Une situation sanitaire alarmante se développe dans la zone de santé de Rubaya, au territoire de Masisi dans le Nord-Kivu. Depuis le mois de juin dernier, les professionnels de santé locaux observent une augmentation inquiétante de trois épidémies simultanées qui menacent la population de cette région déjà fragilisée par l’insécurité.
François Ntambara Bwenge, infirmier titulaire du centre de santé de référence de Rubaya, tire la sonnette d’alarme face à cette triple menace épidémique. « Nous faisons face à des cas de rougeole, de M-pox et de choléra qui se multiplient de façon préoccupante », explique-t-il. La rougeole particulièrement préoccupe les équipes médicales, avec une vingtaine de patients actuellement hospitalisés et de nombreux autres soignés dans la communauté par des tradipraticiens et des pharmaciens non qualifiés.
Mais pourquoi cette situation devient-elle si critique ? La réponse réside dans un ensemble de facteurs qui créent un terrain propice à la propagation des maladies. L’insuffisance des structures d’isolement, la difficulté d’accès aux patients dispersés dans les communautés et les déplacements massifs de populations fuyant les conflits armés forment un cocktail explosif pour la santé publique dans cette région.
L’organisation Médecins Sans Frontières (MSF), présente au Nord-Kivu, confirme l’ampleur de la crise. Le Dr Toussaint Chankoma, responsable médical de la rougeole au sein de MSF dans les zones de santé de Kirotshe et Katoy, détaille les mécanismes de cette propagation accélérée. « Ces déplacements constants facilitent la propagation de la rougeole d’une zone à l’autre, compliquant la maîtrise des épidémies et la garantie d’une couverture vaccinale homogène », déplore-t-il.
La mobilité des populations dans un contexte d’insécurité persistante en République Démocratique du Congo favorise en effet la diffusion rapide des maladies entre différentes régions. Comment contenir une épidémie quand les populations sont constamment en mouvement ? Cette question préoccupe au plus haut point les humanitaires sur le terrain, qui voient leurs efforts de vaccination compromise par cette instabilité chronique.

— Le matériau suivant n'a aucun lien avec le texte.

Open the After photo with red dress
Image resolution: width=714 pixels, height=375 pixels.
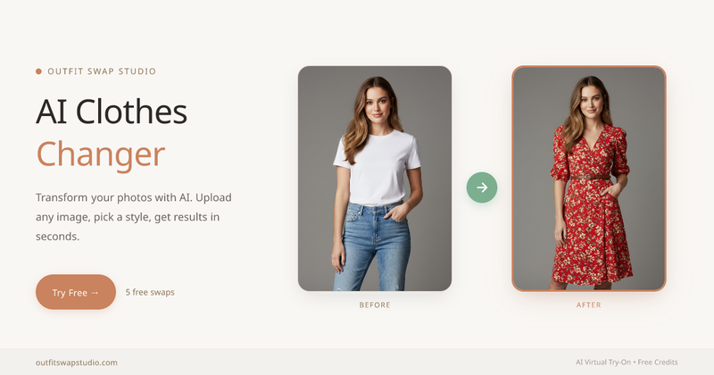[x=589, y=179]
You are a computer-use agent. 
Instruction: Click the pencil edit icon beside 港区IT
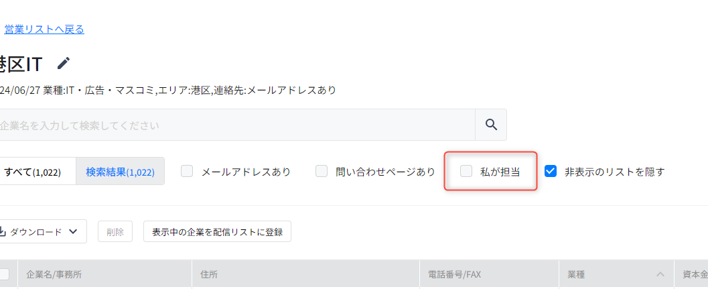(64, 63)
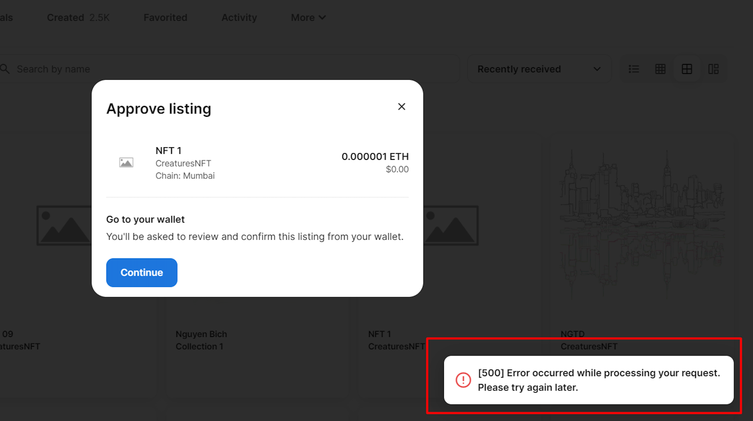Click the CreaturesNFT collection link
Screen dimensions: 753x421
pos(183,163)
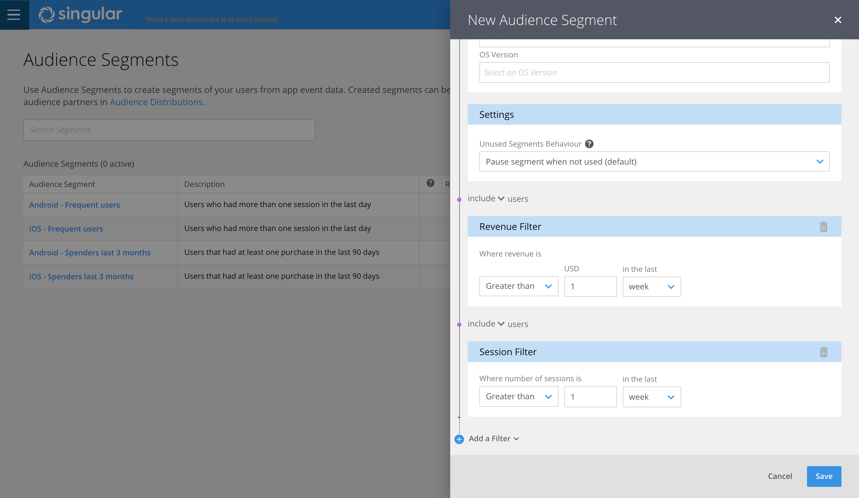Click help icon in segments table header
Screen dimensions: 859x498
coord(431,183)
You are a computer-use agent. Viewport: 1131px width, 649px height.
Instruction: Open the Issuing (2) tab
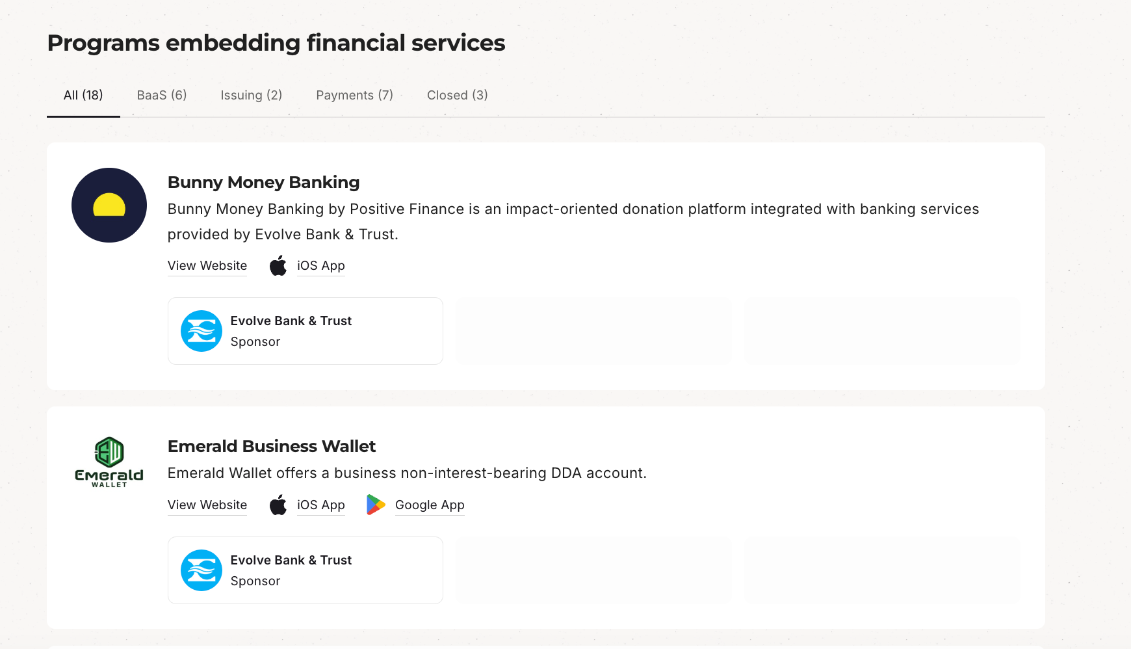251,95
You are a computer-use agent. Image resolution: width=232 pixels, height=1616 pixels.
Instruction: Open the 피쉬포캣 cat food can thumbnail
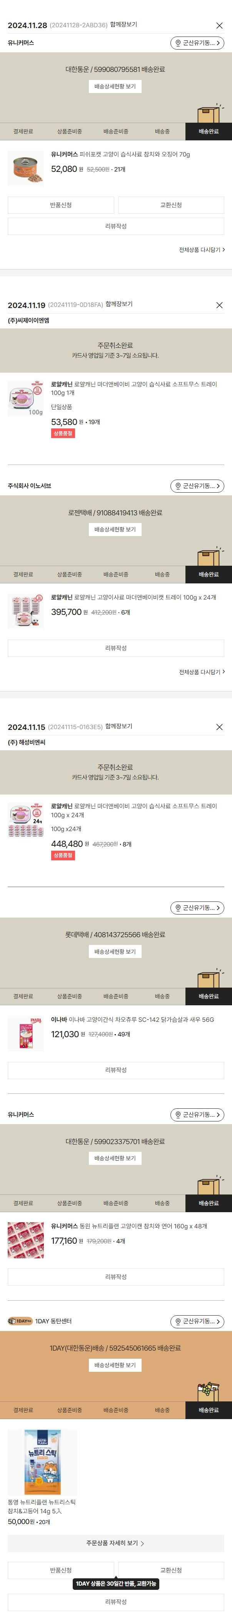26,168

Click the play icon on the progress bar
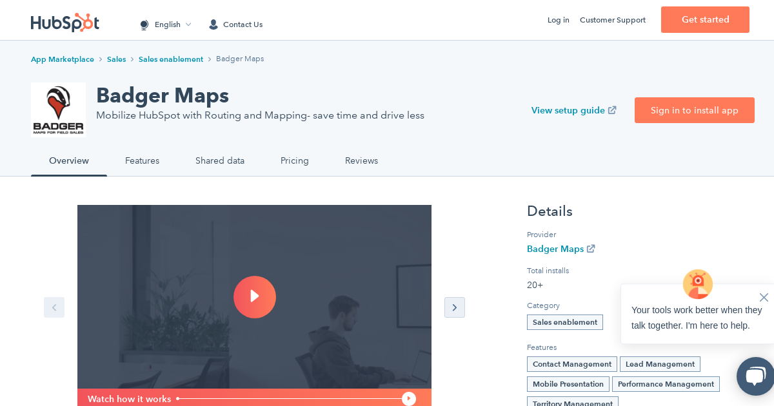pos(409,398)
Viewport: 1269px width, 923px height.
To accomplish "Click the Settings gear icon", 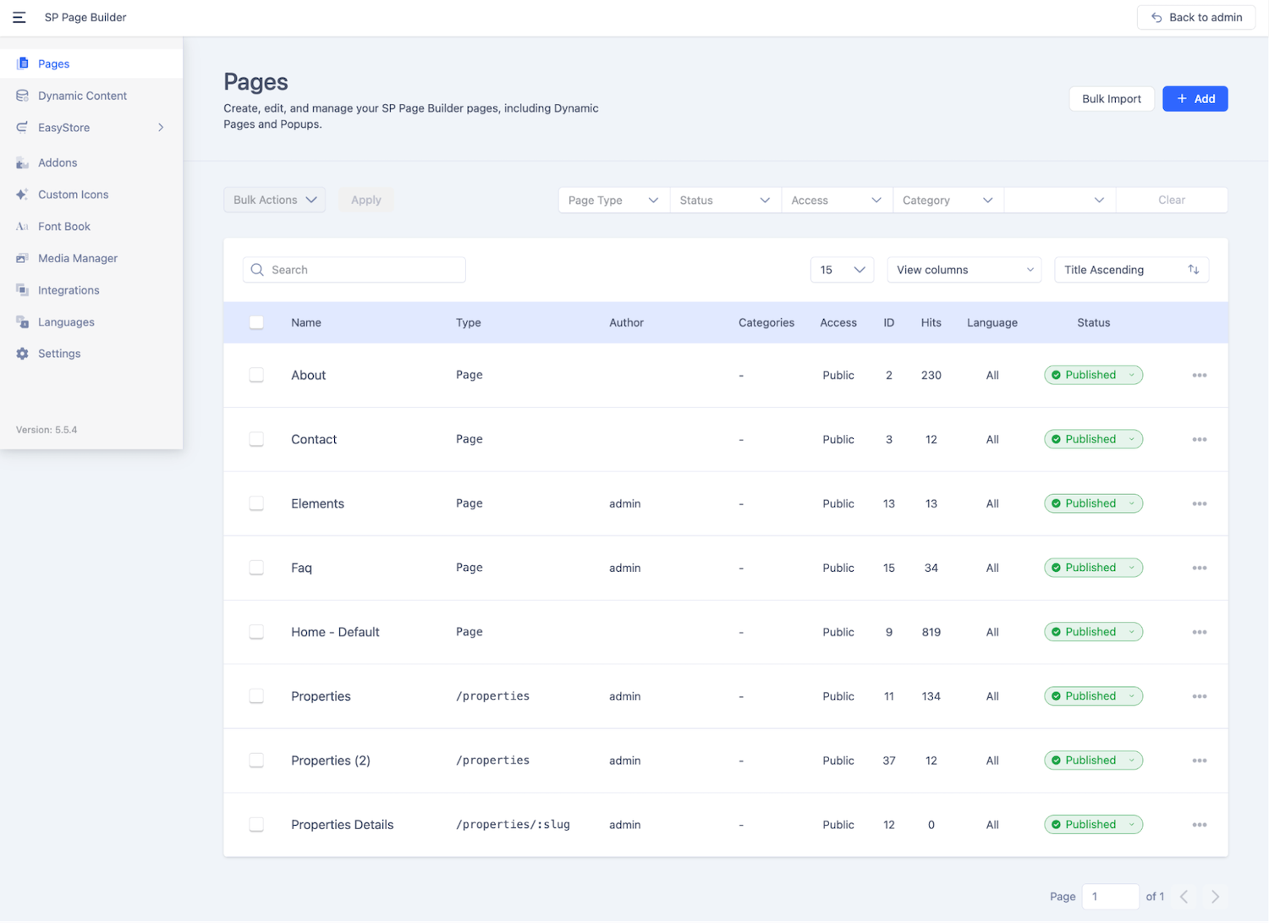I will [23, 354].
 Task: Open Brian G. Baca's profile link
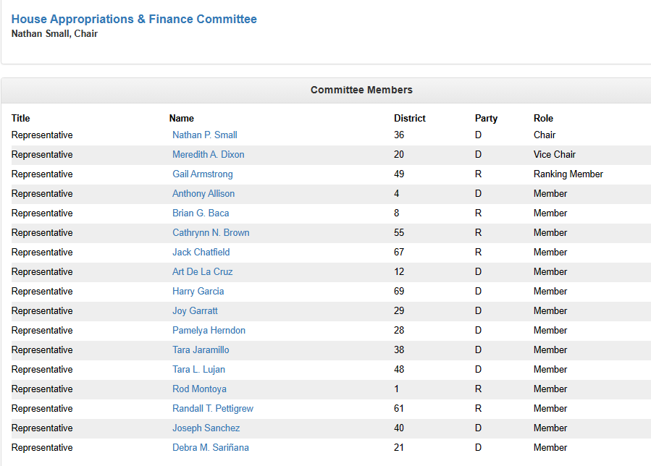(201, 213)
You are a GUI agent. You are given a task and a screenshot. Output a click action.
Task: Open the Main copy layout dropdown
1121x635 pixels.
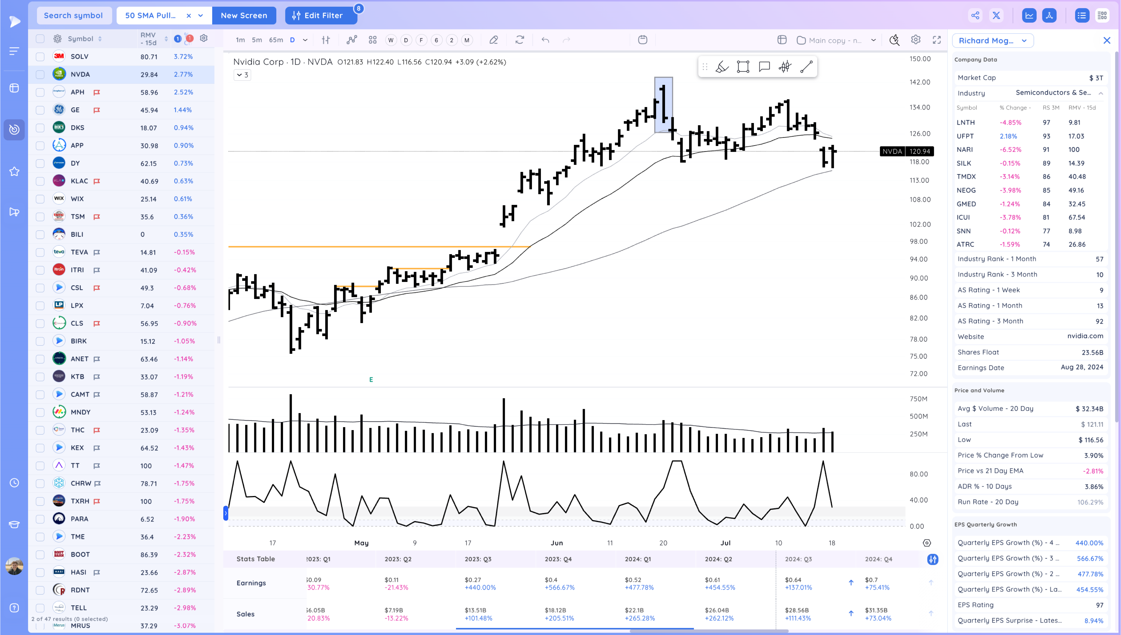click(873, 40)
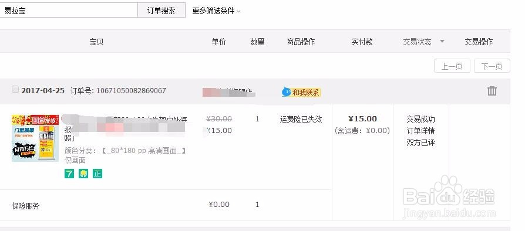Open the product thumbnail image
The image size is (525, 231).
pyautogui.click(x=35, y=138)
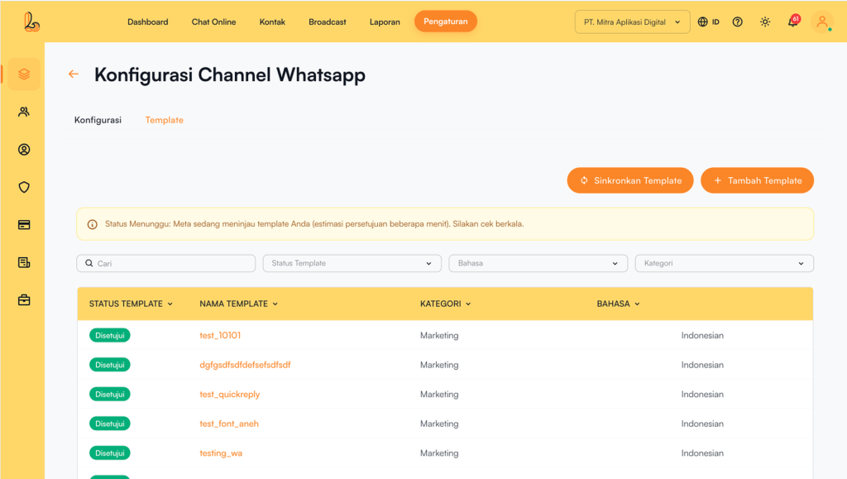Click the Tambah Template button
The image size is (847, 479).
tap(757, 180)
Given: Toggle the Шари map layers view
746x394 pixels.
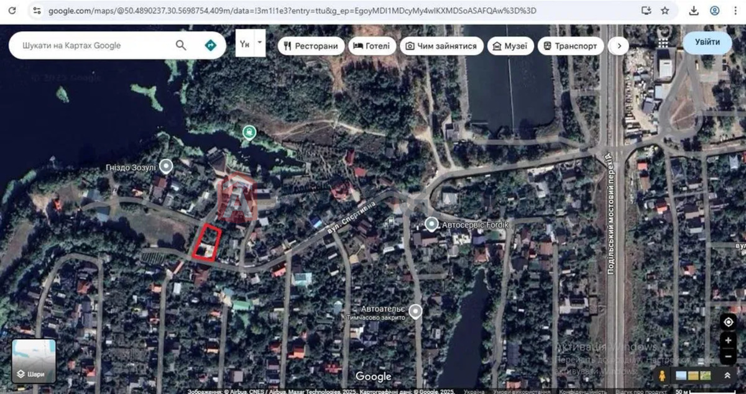Looking at the screenshot, I should [x=34, y=361].
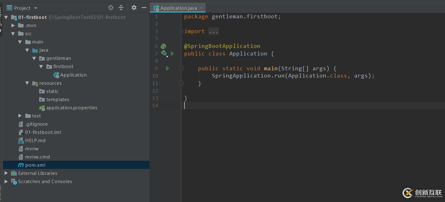
Task: Select HELP.md file in project tree
Action: coord(35,141)
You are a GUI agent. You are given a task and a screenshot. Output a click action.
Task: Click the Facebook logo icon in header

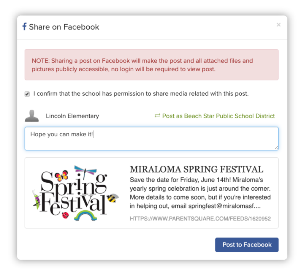pos(24,26)
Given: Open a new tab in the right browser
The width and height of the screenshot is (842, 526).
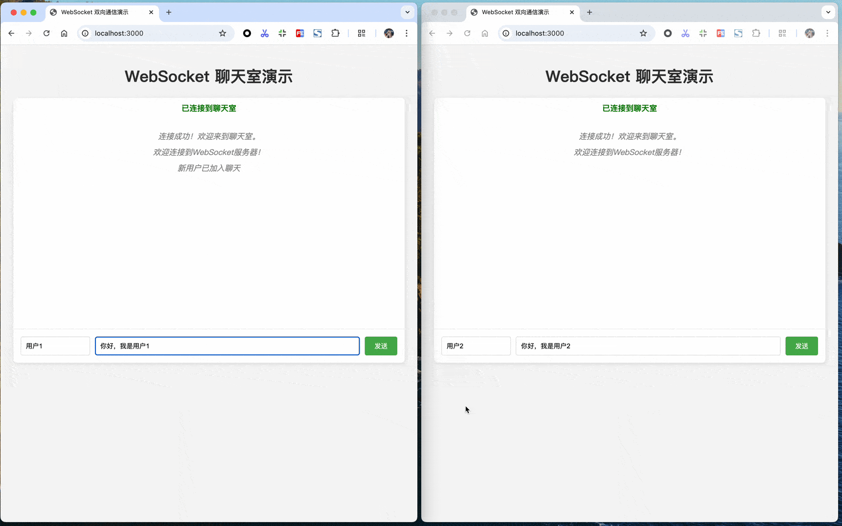Looking at the screenshot, I should (589, 12).
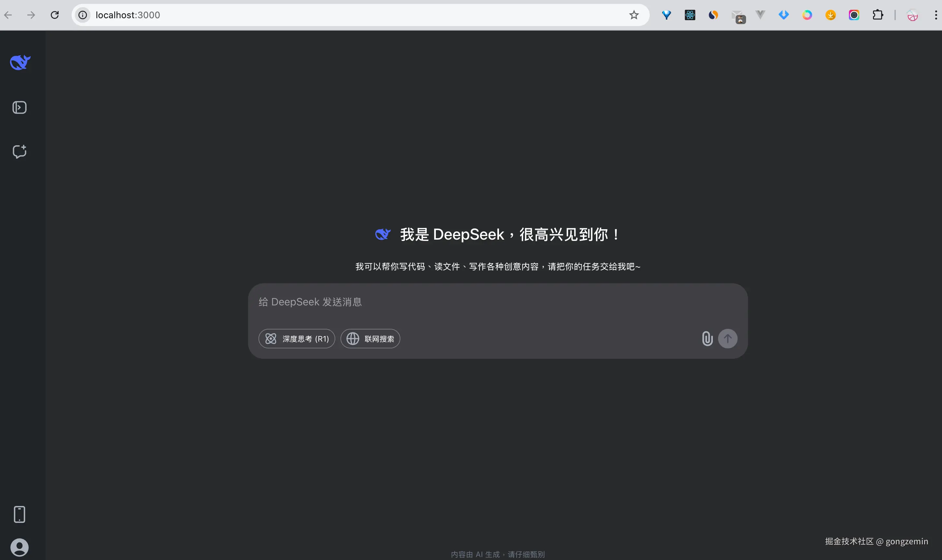Open the user profile avatar
This screenshot has width=942, height=560.
[20, 547]
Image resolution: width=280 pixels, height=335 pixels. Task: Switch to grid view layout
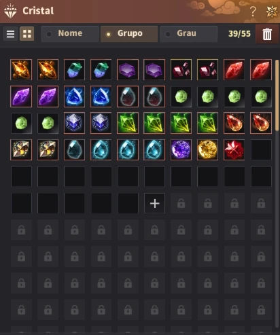coord(27,34)
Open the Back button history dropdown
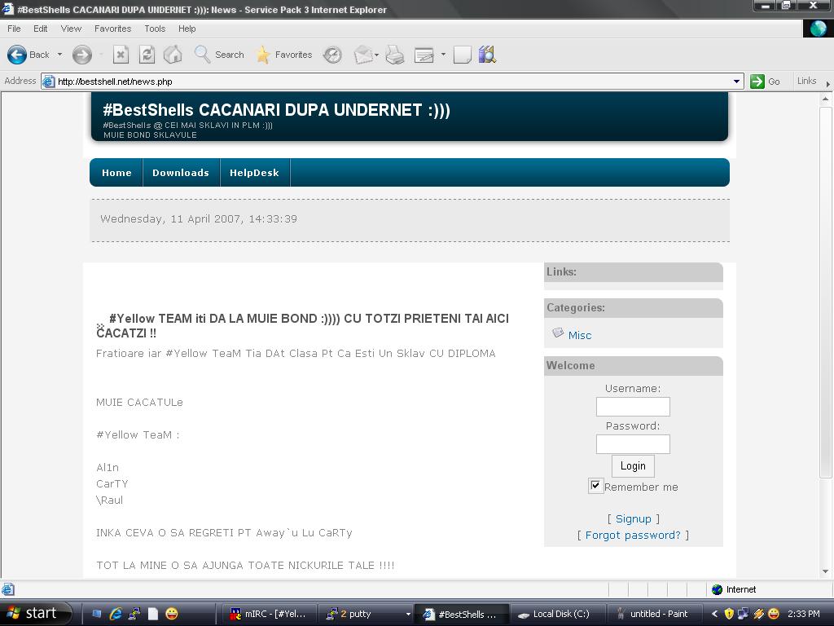 click(59, 55)
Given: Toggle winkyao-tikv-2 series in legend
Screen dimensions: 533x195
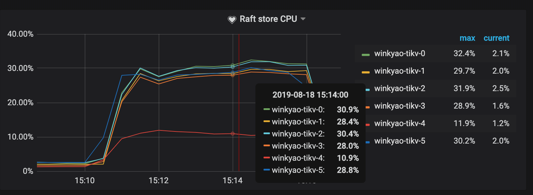Looking at the screenshot, I should tap(400, 89).
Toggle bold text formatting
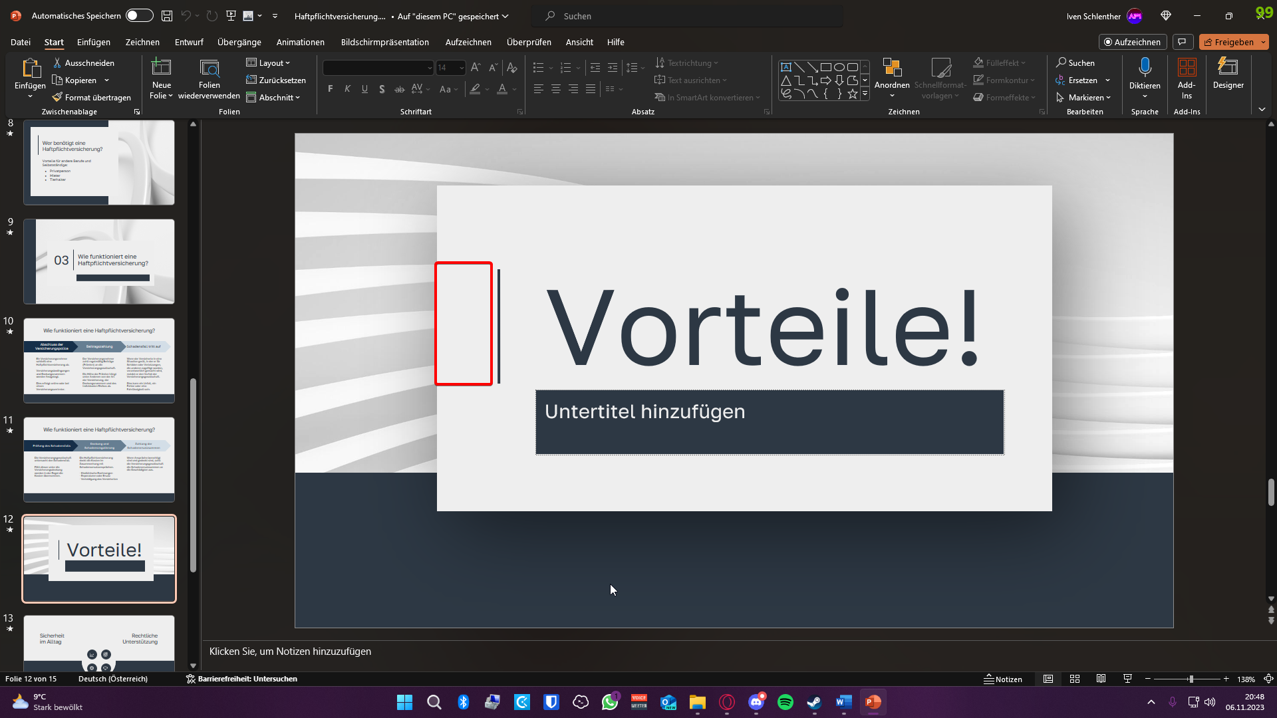This screenshot has height=718, width=1277. click(x=331, y=89)
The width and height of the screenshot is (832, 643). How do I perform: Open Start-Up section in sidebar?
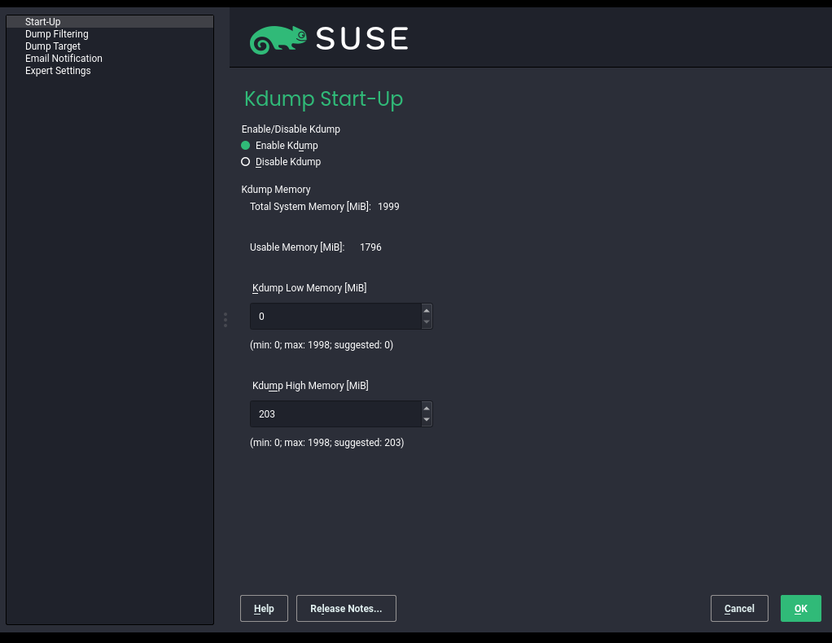tap(43, 22)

La situation clinique des patients atteints de rougeole est d’autant plus grave que de nombreuses comorbidités viennent compliquer leur prise en charge. Le Dr Chankoma souligne que « beaucoup de patients reçus dans nos structures ont des maladies associées, dont la malnutrition sévère qui représente 12% des comorbidités des cas que nous recevons ». Cette malnutrition aggrave considérablement le pronostic des malades et complexifie leur traitement.
Face à cette crise sanitaire au Nord-Kivu, les obstacles logistiques s’accumulent. L’accès à certains villages reste difficile en raison soit de l’insécurité, soit du mauvais état des routes, ce qui constitue un frein majeur à l’acheminement du matériel médical et au déploiement rapide des équipes médicales. « Des contraintes logistiques ralentissent l’arrivée des intrants médicaux dans les zones touchées, nécessitant une coordination entre plusieurs partenaires pour surmonter les difficultés d’accès », précise le médecin de MSF.
La vaccination contre la rougeole menée par MSF et d’autres partenaires en RDC se heurte ainsi à des défis multiples. Comment atteindre les populations cibles lorsque les opportunités de vaccination de masse sont compromises par les déplacements forcés ? Comment garantir une couverture vaccinale suffisante pour créer une immunité collective protectrice ?
La M-pox (anciennement variole du singe) et le choléra complètent ce tableau épidémique préoccupant à Masisi. Le choléra, maladie hydrique souvent liée au manque d’accès à l’eau potable et à l’assainissement, trouve dans les conditions de vie précaires des populations déplacées un terrain de propagation idéal. Quant à la M-pox, sa présence ajoute une complexité supplémentaire à la réponse sanitaire déjà mise à rude épreuve.
Que faire face à cette crise sanitaire multidimensionnelle ? La réponse nécessite une approche coordonnée qui combine la vaccination, l’amélioration de l’accès aux soins, le renforcement des systèmes de surveillance épidémiologique et la sécurisation des zones d’intervention. La situation actuelle dans le Nord-Kivu rappelle cruellement l’importance des systèmes de santé résilients et l’urgence de solutions durables pour les populations affectées par les conflits.
Alors que la rougeole, le choléra et la M-pox continuent de se propager dans cette région de la RDC, la communauté humanitaire reste mobilisée, mais les défis restent immenses. La prévention, la détection précoce et la réponse rapide constituent les piliers essentiels pour limiter l’impact de ces épidémies sur des populations déjà vulnérables.